Fundamental of Distributed Systems

This article is derived from Designing Data-Intensive Applications.

Most modern systems are data-heavy, which means that compute, while an important aspect, is rarely the limiting factor for applications.

Almost all applications store, process and retrieve data in different ways, for various periods under different circumstances. Examples:

Databases store and retrieve user data.
In-memory caches store computed results for faster retrieval.
Queues store data to be processed.
Data warehouses store data so it can be processed by analytical workloads.
The list goes on & on…

To reason about these data systems, we need a few key terms & metrics.

Reliability

The system keeps working as expected when a fault occurs. These faults can be software faults, such as bugs, or hardware faults, such as disk failure. A system that can deal with faults under reasonable constraints is said to be fault-tolerant.

Scalability

The ability of the system to keep working under increased load without a deterioration in its performance. The load parameters are variables used to define load, as it can mean different things in different contexts. For example, a common load parameter used for backed systems is response time in seconds.

The performance of a system can be effectively measured by the median of the response time, which can be calculated by sorting all the response times for requests in a certain time window and finding the centre-most value.

For example:

p99 = 1.1 seconds

This means that 99% of requests were completed in <= 1.1 seconds. Amazon uses p999 to measure the scalability of its internal services.

Maintainability

Every successful software project gets worked on by multiple people/teams.

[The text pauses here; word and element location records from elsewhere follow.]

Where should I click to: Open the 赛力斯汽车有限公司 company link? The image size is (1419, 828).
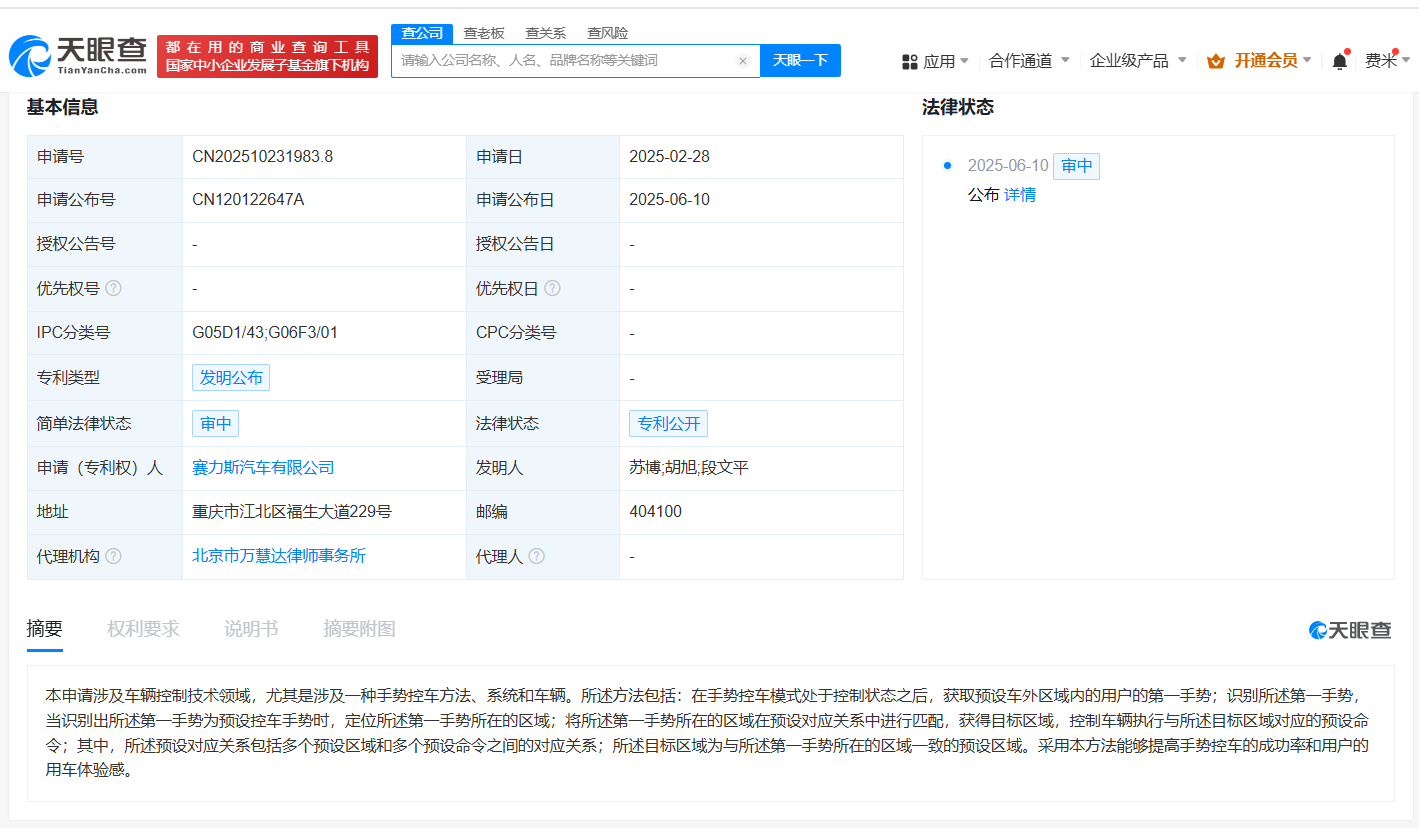click(263, 467)
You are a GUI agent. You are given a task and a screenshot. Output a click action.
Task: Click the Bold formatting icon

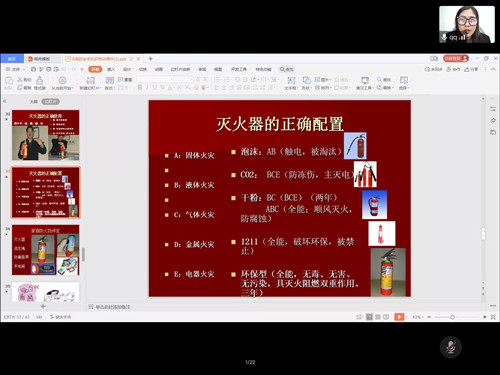[140, 87]
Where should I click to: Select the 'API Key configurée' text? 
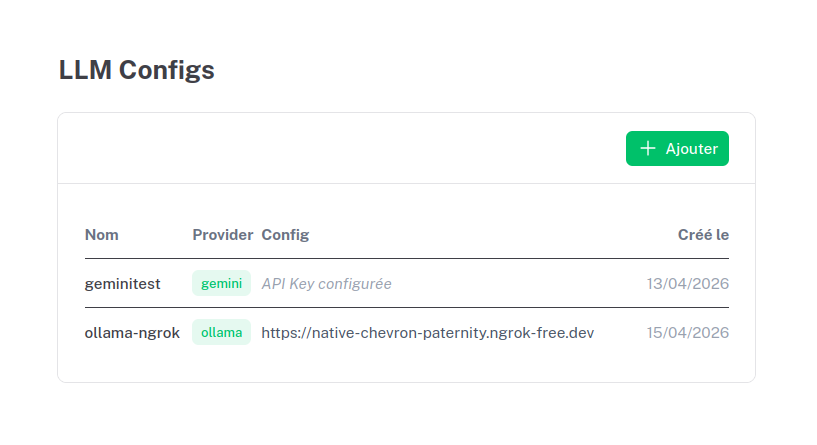pyautogui.click(x=326, y=283)
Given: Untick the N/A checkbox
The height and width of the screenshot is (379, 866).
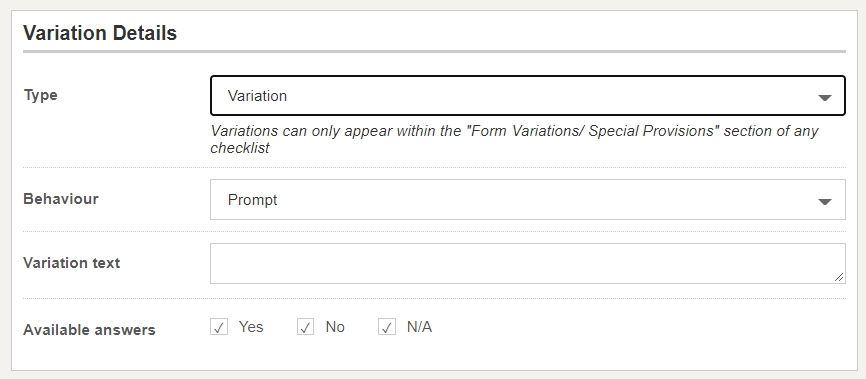Looking at the screenshot, I should pos(387,327).
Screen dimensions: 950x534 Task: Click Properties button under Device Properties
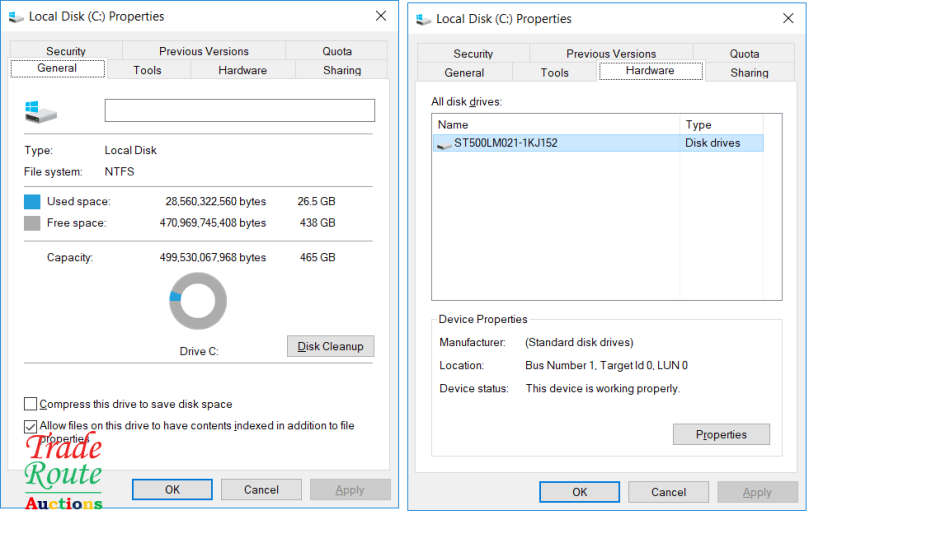click(x=721, y=434)
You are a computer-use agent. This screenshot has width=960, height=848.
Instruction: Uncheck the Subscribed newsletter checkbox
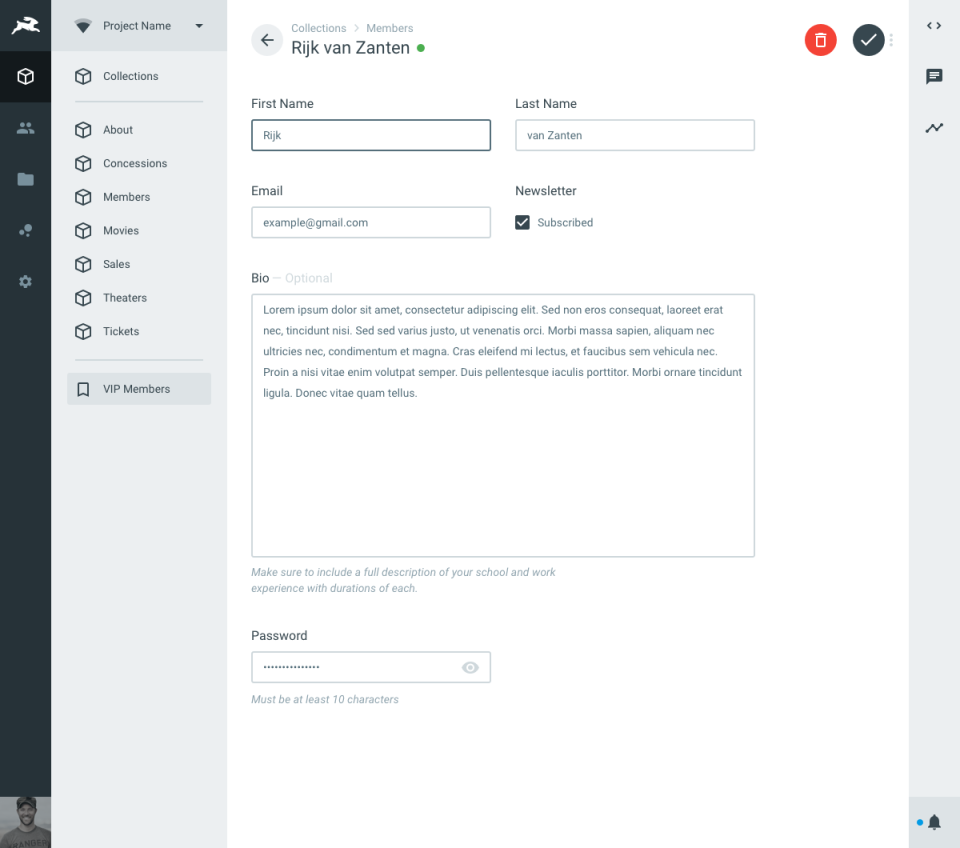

A system must follow certain principles for it to be considered maintainable. Here are a few things to keep in mind:

Operability: The system must be operable without too much effort.
Simplicity: The system must be easy to understand for new developers. Abstractions are a good way to reduce accidental complexity.
Evolvability: The developers working on the system must be able to make changes to the system without facing major issues. This ties back to the system being observable and simple - these 2 characteristics go a long way in making sure a system is evolvable.